Salih Sedat Ersöz

Salih Sedat Ersöz

Konya’nın Manevi Mimarı; Hacı Veyiszade Mustafa Efendi

3 Şubat Ali Ulvi Kurucu üstadın, 5 Şubat’ta Konya’mızın mânevi mimarlarından Hak dostu Hacı Veyiszade Mustafa Kurucu hoca efendinin vefatlarının yıldönümüdür. Bu iki değerli zat, amca ile yeğendir.

Mustafa Kurucu hoca efendinin babası Hacı Veyis Efendi Konya’nın Şatır köyünden olup 15 yaşlarında iken Konya’ya gelerek medrese tahsili yapmıştır. Eğitiminde hâfızlığını tamamlamış, Arapçayı öğrenmiş ve İslâmi ilimlerde üstad olarak icazet almıştır.

- **Girdi**
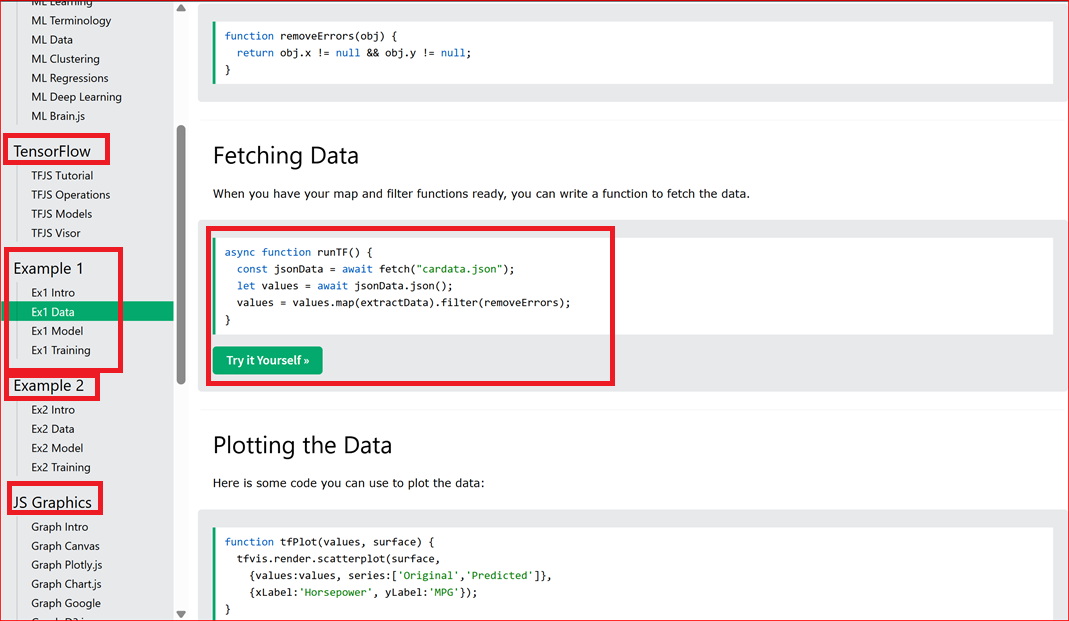Click the Try it Yourself button
The width and height of the screenshot is (1069, 621).
(x=267, y=361)
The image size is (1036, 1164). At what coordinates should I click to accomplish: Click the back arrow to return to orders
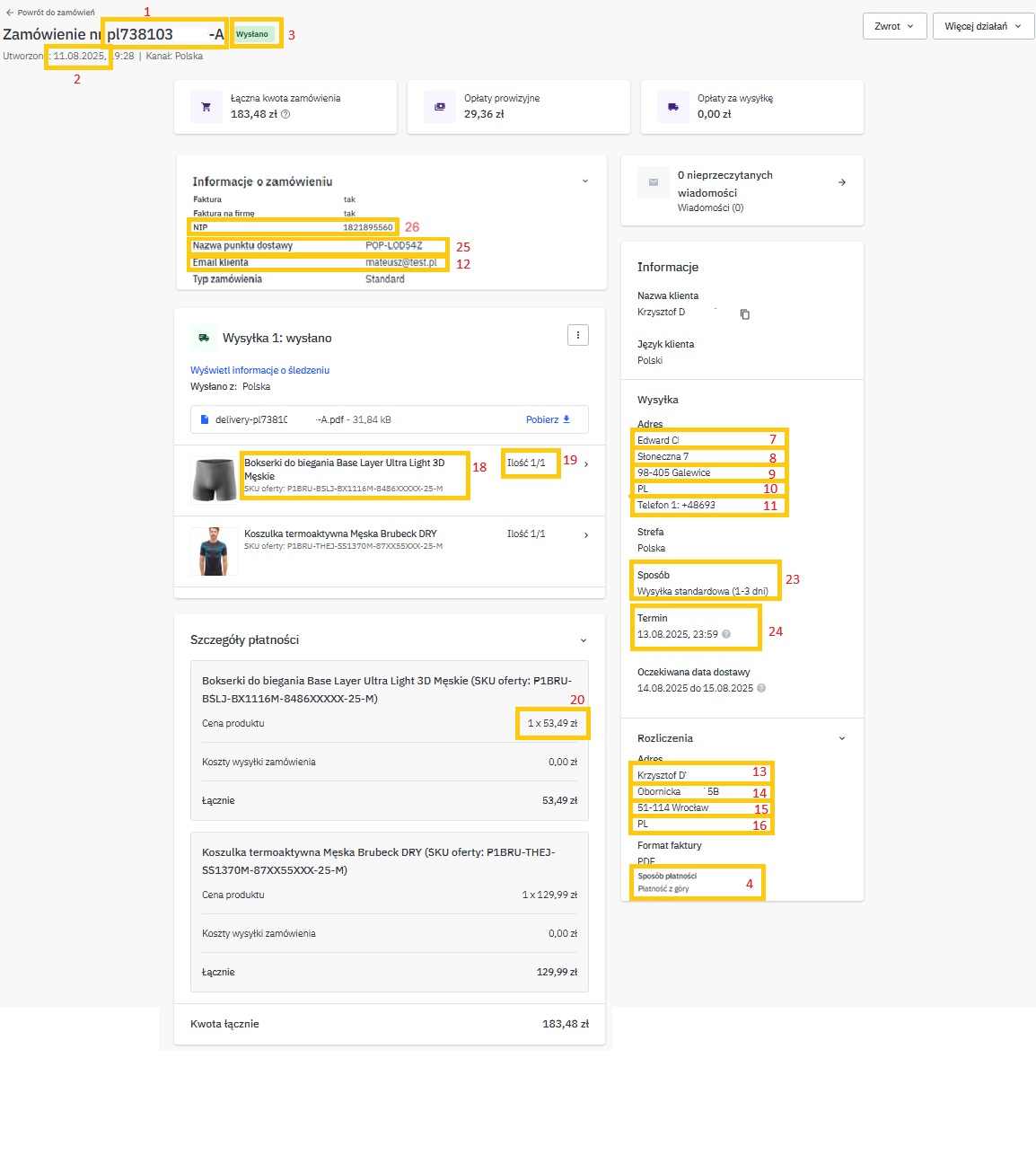[10, 13]
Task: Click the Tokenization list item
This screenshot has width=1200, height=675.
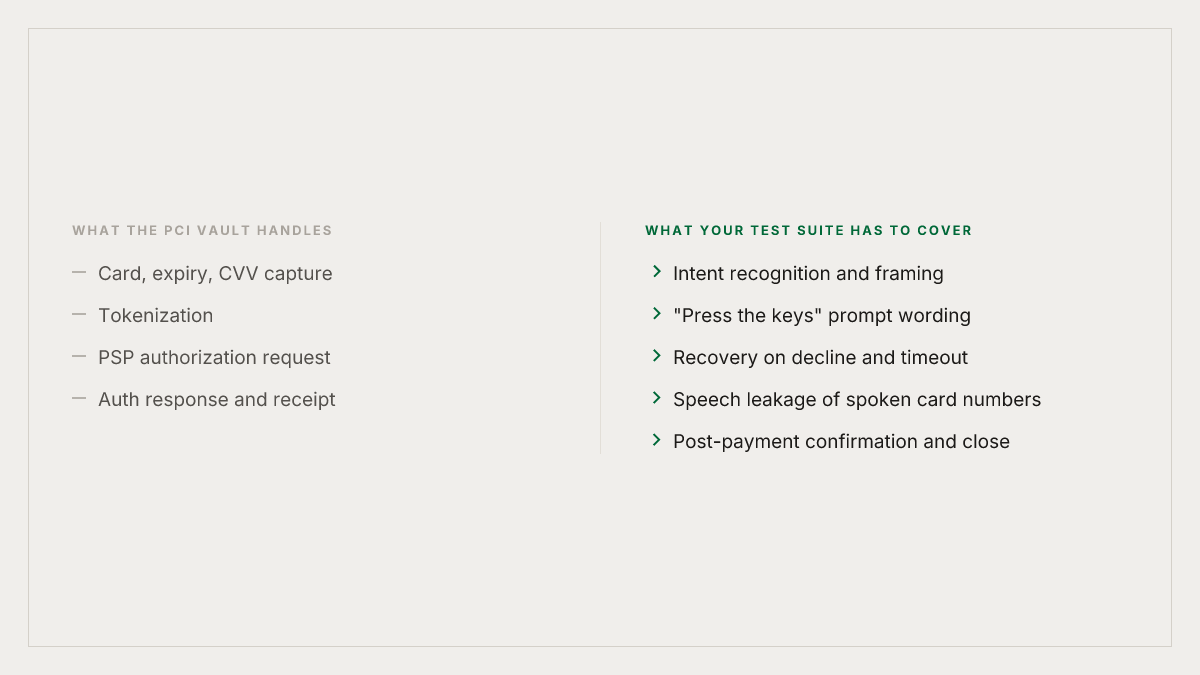Action: tap(155, 315)
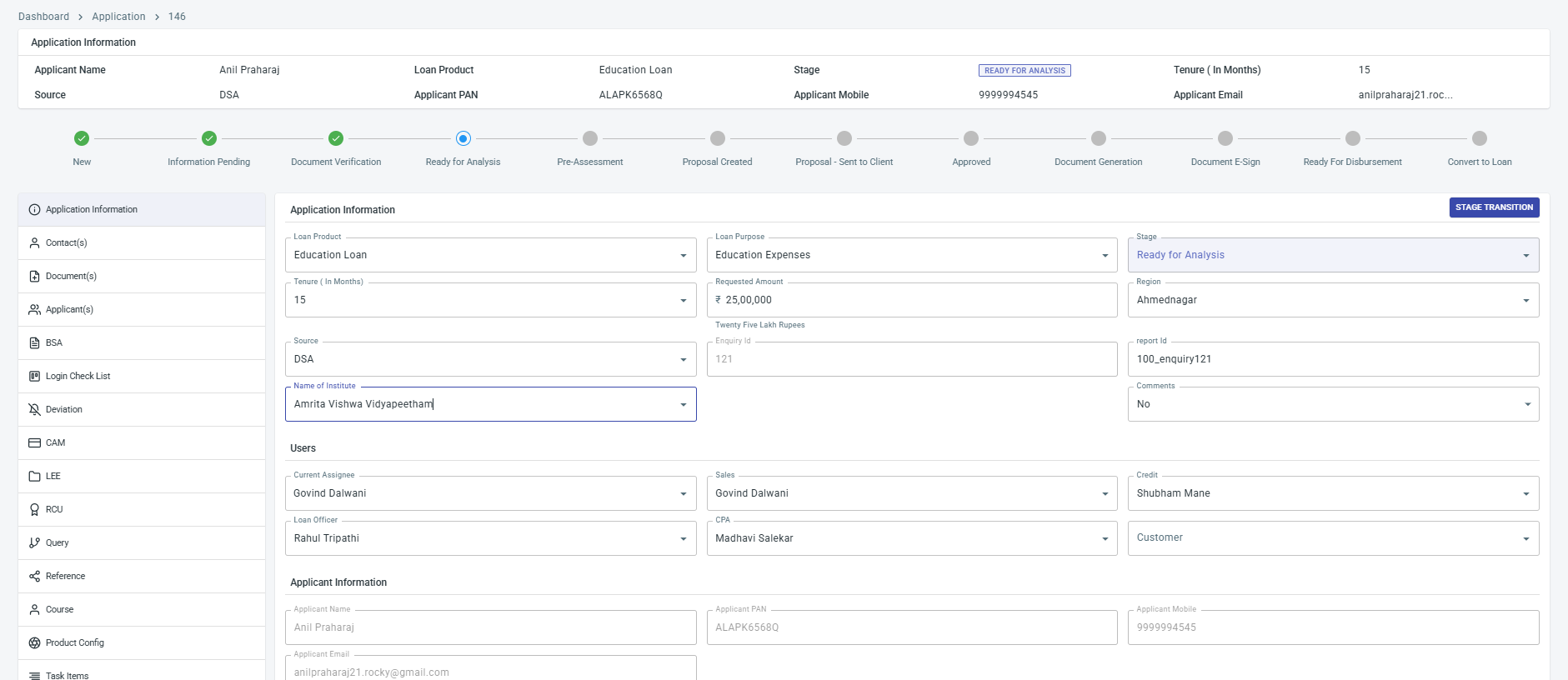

- **Alıştırmalar**
a) Mustafa Efendi hakkındaki metne göre şu soruları cevaplayın:
(i) Ali Ulvi Kurucu'nun vefat yıldönümü hangi gündür?
(ii) Hacı Veyis Efendi hangi köydendir?
(iii) Hacı Veyis Efendi Konya'ya kaç yaşlarında gelmiştir?
b) Kayıtlardaki bütün satırları hiçbir değişiklik yapmadan geri verin, ancak resimleri dışarıda bırakın.
Mustafa Efendi hakkındaki metin ile kayıtlar ayrı kaynaklardan alınmıştır.

- **Cevap Listesi**
a)
(i) 3 Şubat
(ii) Konya'nın Şatır köyü
(iii) 15 yaşlarında

b)
Click the Try it Yourself button
The width and height of the screenshot is (1069, 621).
(x=267, y=361)
The image size is (1036, 1164). At what coordinates should I click to accomplish: Click the back arrow to return to orders
[10, 13]
Task: Click the Tokenization list item
This screenshot has width=1200, height=675.
Action: tap(155, 315)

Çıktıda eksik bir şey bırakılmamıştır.